Misi pertama yang penting adalah meningkatkan infrastruktur digital yang merata. Ketersediaan jaringan internet yang cepat dan stabil merupakan fondasi utama ekonomi digital. Tanpa akses internet yang memadai, masyarakat akan kesulitan memanfaatkan berbagai layanan digital. Oleh karena itu, pemerintah daerah perlu bekerja sama dengan berbagai pihak untuk memperluas jangkauan jaringan internet hingga ke wilayah pedesaan.
Misi kedua adalah meningkatkan literasi digital masyarakat. Penguasaan teknologi menjadi kebutuhan penting di era modern. Masyarakat perlu diberikan pelatihan mengenai penggunaan internet yang produktif, keamanan digital, pemasaran online, serta pemanfaatan teknologi dalam kegiatan ekonomi sehari-hari. Dengan literasi digital yang baik, masyarakat tidak hanya menjadi pengguna teknologi, tetapi juga mampu menciptakan inovasi dan peluang usaha baru.
Misi ketiga adalah mendorong pengembangan UMKM berbasis digital. Kabupaten Takalar memiliki banyak potensi ekonomi lokal yang dapat dikembangkan melalui platform digital. Produk pertanian, perikanan, kuliner, dan kerajinan daerah dapat dipasarkan secara lebih luas melalui marketplace dan media sosial. Digitalisasi UMKM akan meningkatkan pendapatan masyarakat sekaligus memperkuat perekonomian daerah.
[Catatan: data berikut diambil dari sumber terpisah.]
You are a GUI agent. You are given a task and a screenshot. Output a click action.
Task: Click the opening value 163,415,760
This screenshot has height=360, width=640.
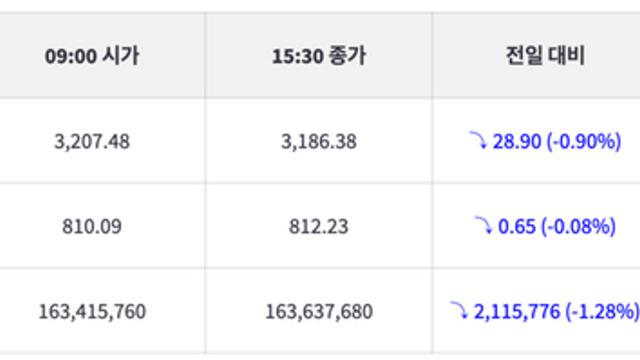92,311
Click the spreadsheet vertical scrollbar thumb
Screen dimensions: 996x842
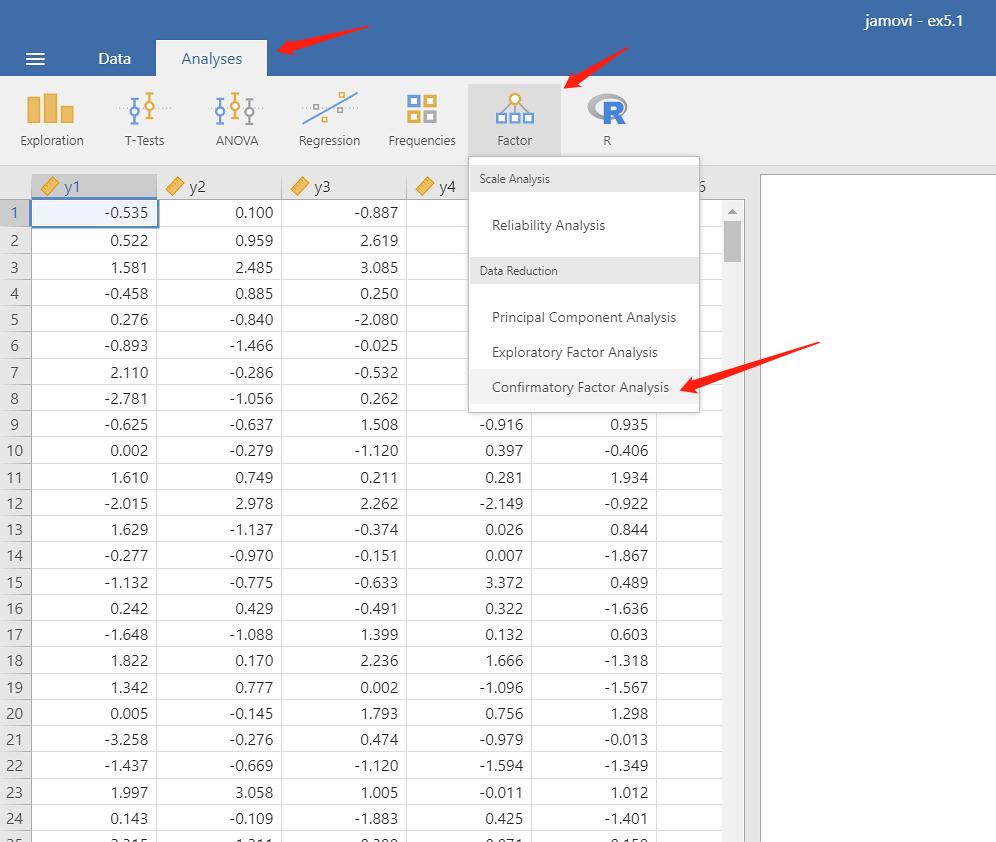click(732, 241)
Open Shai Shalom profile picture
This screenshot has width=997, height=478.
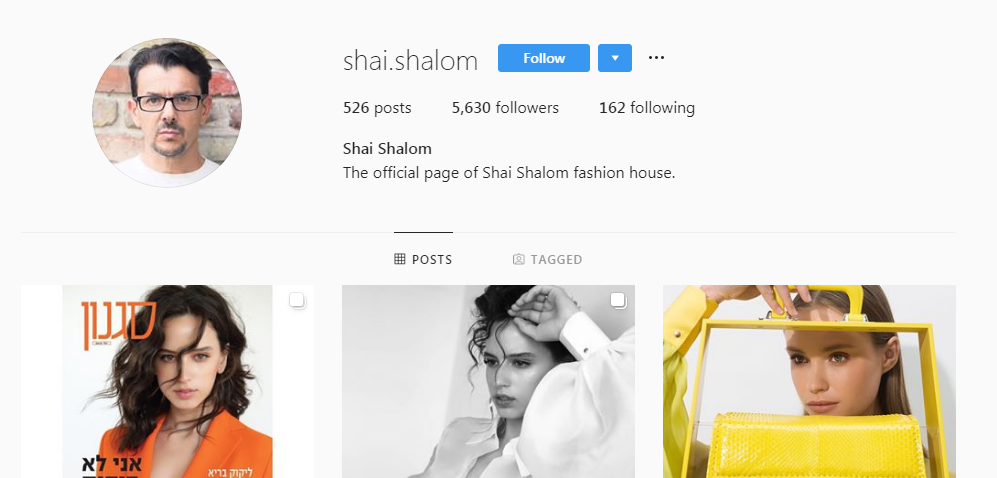coord(167,113)
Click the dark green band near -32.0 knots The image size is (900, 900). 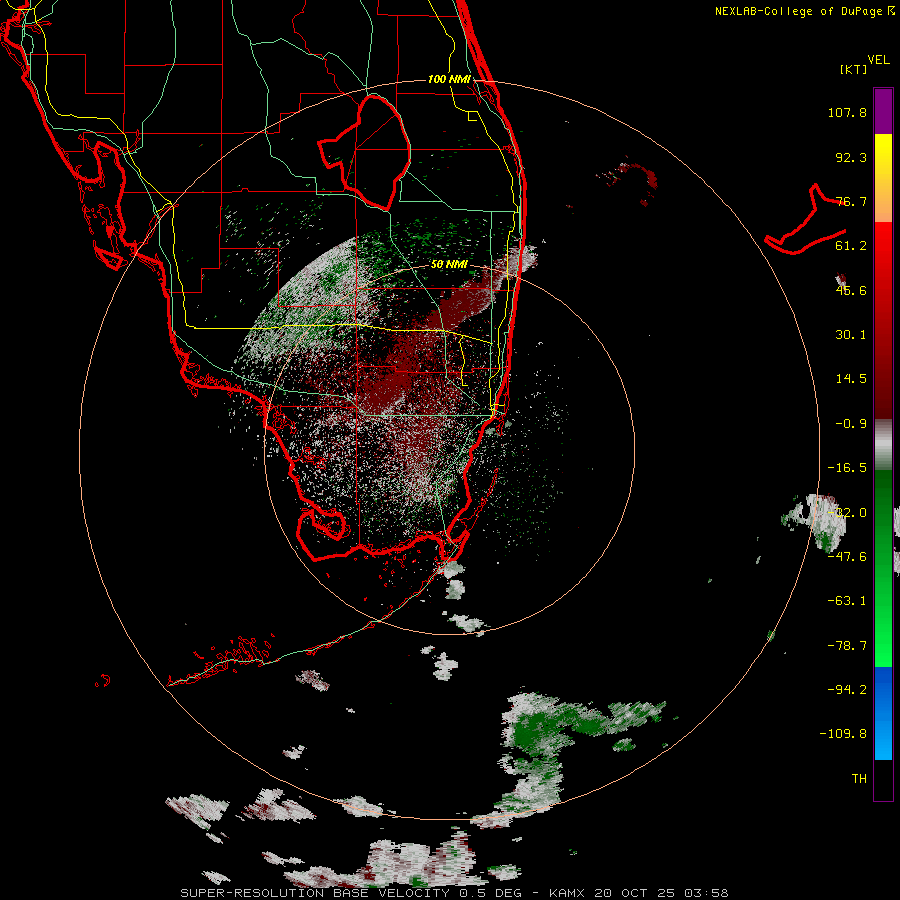[x=883, y=512]
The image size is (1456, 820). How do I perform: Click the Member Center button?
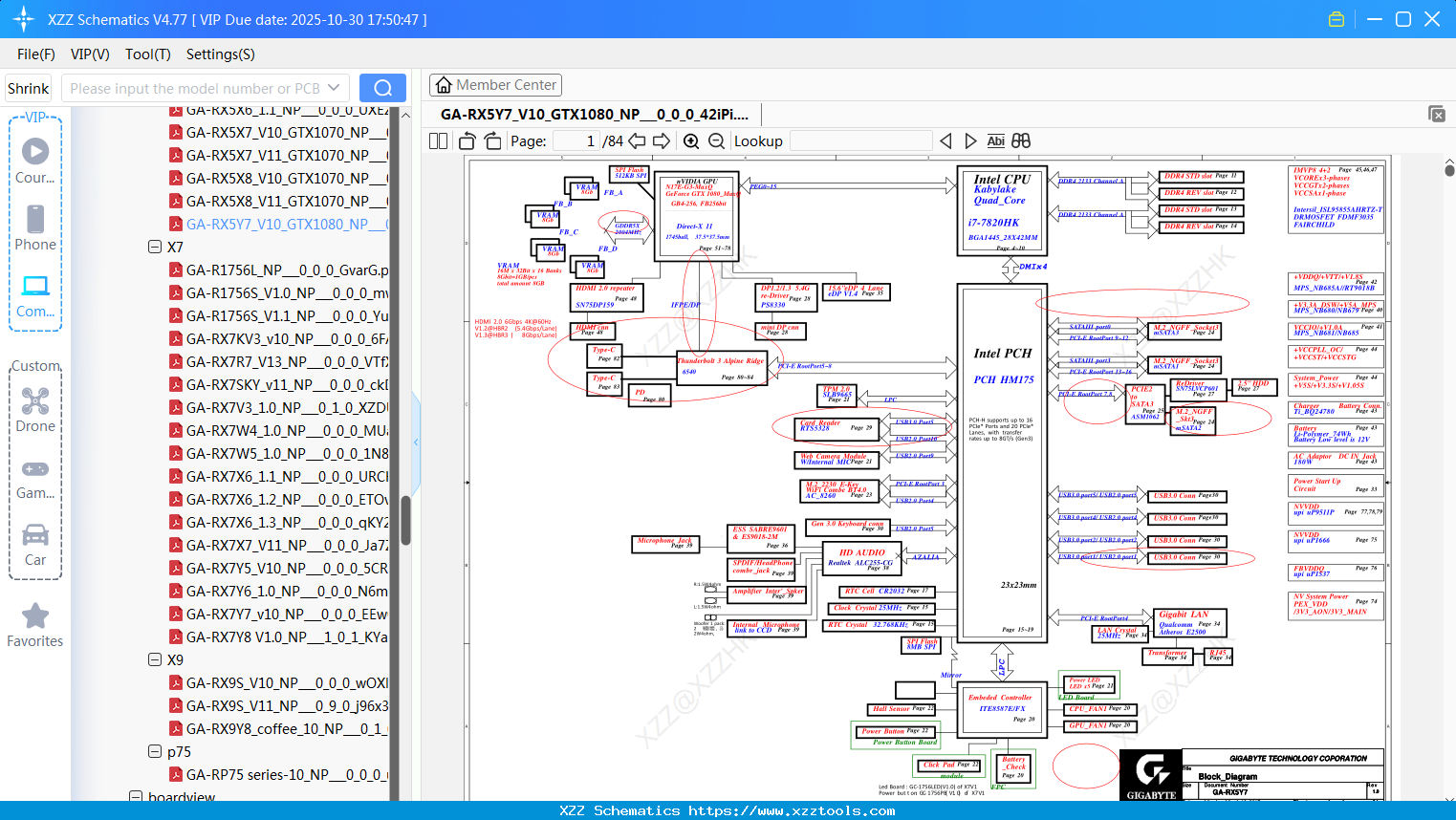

Selain itu, ekonomi digital juga harus didukung oleh tata kelola pemerintahan yang modern dan transparan. Digitalisasi pelayanan publik dapat mempercepat proses administrasi, meningkatkan efisiensi kerja pemerintah, serta memberikan kemudahan bagi masyarakat. Dengan pelayanan yang berbasis teknologi, kepercayaan masyarakat terhadap pemerintah dapat semakin meningkat.
Pada akhirnya, visi dan misi ekonomi digital Kabupaten Takalar merupakan upaya untuk menjawab tantangan zaman sekaligus memanfaatkan peluang yang ditawarkan oleh perkembangan teknologi. Jika dilaksanakan secara konsisten dan melibatkan seluruh elemen masyarakat, ekonomi digital dapat menjadi motor penggerak pembangunan daerah yang mampu menciptakan kesejahteraan, lapangan kerja, dan daya saing yang lebih tinggi bagi Kabupaten Takalar di masa depan.